### TASK BRIEF:
Nothing but the lines from the start of the records through the line that contains "Tap the heart beside thecurlypoet's comment" is to be copied, and each is to be copied exactly.

### Records contained in a dataset:
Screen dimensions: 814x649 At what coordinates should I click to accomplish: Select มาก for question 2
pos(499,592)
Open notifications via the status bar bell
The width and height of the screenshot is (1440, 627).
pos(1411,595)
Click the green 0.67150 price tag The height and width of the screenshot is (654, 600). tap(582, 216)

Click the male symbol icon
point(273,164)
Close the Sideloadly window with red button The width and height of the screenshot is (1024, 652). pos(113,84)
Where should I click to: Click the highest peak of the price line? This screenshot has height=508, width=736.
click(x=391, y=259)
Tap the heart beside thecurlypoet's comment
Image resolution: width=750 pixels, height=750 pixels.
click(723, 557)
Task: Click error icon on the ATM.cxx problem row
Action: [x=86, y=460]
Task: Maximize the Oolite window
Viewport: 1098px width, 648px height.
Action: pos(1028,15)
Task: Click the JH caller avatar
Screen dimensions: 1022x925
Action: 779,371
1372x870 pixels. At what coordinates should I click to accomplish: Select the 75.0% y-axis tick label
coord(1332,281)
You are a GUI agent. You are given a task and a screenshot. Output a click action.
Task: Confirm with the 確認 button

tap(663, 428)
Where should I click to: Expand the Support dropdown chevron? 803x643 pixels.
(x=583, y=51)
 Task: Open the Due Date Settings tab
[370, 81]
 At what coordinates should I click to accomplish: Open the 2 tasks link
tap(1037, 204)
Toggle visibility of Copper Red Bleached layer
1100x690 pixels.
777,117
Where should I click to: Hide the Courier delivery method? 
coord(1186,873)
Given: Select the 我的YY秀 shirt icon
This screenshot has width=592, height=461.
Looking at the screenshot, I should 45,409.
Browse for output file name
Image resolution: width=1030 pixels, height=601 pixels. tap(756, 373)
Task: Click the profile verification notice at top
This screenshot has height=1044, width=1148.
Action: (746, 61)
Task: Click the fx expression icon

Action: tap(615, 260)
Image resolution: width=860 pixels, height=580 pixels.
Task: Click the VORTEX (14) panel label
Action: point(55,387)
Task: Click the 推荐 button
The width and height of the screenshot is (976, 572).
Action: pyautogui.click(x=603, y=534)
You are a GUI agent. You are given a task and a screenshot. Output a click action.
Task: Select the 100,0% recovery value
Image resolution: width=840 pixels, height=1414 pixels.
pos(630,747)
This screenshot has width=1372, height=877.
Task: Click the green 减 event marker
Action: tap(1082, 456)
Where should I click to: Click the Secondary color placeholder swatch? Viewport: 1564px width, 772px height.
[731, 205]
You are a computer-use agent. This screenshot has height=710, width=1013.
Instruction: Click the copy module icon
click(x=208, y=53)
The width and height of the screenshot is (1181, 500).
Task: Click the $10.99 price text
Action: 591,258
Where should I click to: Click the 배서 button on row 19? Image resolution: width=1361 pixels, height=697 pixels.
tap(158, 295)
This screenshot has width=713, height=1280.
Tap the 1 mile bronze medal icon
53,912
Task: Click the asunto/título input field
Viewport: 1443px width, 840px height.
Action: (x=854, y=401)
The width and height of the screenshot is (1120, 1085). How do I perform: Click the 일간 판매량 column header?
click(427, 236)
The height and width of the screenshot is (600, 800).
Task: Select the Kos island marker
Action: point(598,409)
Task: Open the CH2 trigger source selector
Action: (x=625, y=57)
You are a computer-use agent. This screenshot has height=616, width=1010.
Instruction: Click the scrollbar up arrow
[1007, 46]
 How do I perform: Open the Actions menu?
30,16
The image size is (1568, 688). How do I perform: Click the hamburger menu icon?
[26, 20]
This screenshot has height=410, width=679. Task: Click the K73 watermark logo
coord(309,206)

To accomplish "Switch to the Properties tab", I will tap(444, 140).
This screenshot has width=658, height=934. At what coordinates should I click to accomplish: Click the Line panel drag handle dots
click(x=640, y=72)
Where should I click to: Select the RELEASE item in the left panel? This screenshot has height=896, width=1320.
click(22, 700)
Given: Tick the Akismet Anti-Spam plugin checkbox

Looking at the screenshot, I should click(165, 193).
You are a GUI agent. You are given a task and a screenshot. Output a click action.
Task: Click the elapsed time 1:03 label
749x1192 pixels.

### RESPONSE:
Screen dimensions: 814x649 At what coordinates should I click to accomplish: Select มาก for question 2
pos(499,592)
Open notifications via the status bar bell
The width and height of the screenshot is (1440, 627).
pos(1411,595)
Click the green 0.67150 price tag The height and width of the screenshot is (654, 600). tap(582, 216)

Click the male symbol icon
point(273,164)
Close the Sideloadly window with red button The width and height of the screenshot is (1024, 652). pos(113,84)
Where should I click to: Click the highest peak of the price line? This screenshot has height=508, width=736.
click(x=391, y=259)
Tap the heart beside thecurlypoet's comment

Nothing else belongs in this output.